** INPUT FOR THIS TASK follows **
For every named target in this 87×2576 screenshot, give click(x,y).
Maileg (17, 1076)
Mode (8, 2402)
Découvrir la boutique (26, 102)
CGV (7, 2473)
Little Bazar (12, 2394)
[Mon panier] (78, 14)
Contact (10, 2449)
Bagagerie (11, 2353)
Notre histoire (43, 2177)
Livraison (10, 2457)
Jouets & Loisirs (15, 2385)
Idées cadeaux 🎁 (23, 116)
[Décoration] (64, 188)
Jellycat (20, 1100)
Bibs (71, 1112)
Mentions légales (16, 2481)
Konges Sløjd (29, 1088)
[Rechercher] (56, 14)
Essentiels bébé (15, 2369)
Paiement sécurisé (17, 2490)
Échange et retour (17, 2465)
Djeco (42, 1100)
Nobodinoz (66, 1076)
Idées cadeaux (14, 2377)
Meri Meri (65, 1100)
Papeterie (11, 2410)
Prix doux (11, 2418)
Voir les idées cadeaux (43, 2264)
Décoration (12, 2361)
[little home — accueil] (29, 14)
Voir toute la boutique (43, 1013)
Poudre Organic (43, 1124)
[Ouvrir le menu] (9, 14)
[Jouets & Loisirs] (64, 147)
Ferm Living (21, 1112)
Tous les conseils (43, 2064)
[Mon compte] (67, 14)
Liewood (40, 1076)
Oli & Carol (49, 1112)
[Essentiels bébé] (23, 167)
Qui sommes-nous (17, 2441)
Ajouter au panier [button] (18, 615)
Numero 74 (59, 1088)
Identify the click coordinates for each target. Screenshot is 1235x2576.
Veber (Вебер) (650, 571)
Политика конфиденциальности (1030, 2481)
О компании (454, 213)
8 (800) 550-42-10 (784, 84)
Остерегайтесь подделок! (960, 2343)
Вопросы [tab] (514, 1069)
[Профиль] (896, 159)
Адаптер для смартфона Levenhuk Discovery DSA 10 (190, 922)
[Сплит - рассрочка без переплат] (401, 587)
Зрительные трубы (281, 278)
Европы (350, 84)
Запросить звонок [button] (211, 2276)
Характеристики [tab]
** End of INPUT FOR THIS TASK **
The exact lines of the material above starting at the one that contains "Bibs (71, 1112)" and ending at the one that contains "Qui sommes-nous (17, 2441)" are what to retype; leave out everything else.

* YOUR RESPONSE:
Bibs (71, 1112)
Mentions légales (16, 2481)
Konges Sløjd (29, 1088)
[Rechercher] (56, 14)
Essentiels bébé (15, 2369)
Paiement sécurisé (17, 2490)
Échange et retour (17, 2465)
Djeco (42, 1100)
Nobodinoz (66, 1076)
Idées cadeaux (14, 2377)
Meri Meri (65, 1100)
Papeterie (11, 2410)
Prix doux (11, 2418)
Voir les idées cadeaux (43, 2264)
Décoration (12, 2361)
[little home — accueil] (29, 14)
Voir toute la boutique (43, 1013)
Poudre Organic (43, 1124)
[Ouvrir le menu] (9, 14)
[Jouets & Loisirs] (64, 147)
Ferm Living (21, 1112)
Tous les conseils (43, 2064)
[Mon compte] (67, 14)
Liewood (40, 1076)
Oli & Carol (49, 1112)
[Essentiels bébé] (23, 167)
Qui sommes-nous (17, 2441)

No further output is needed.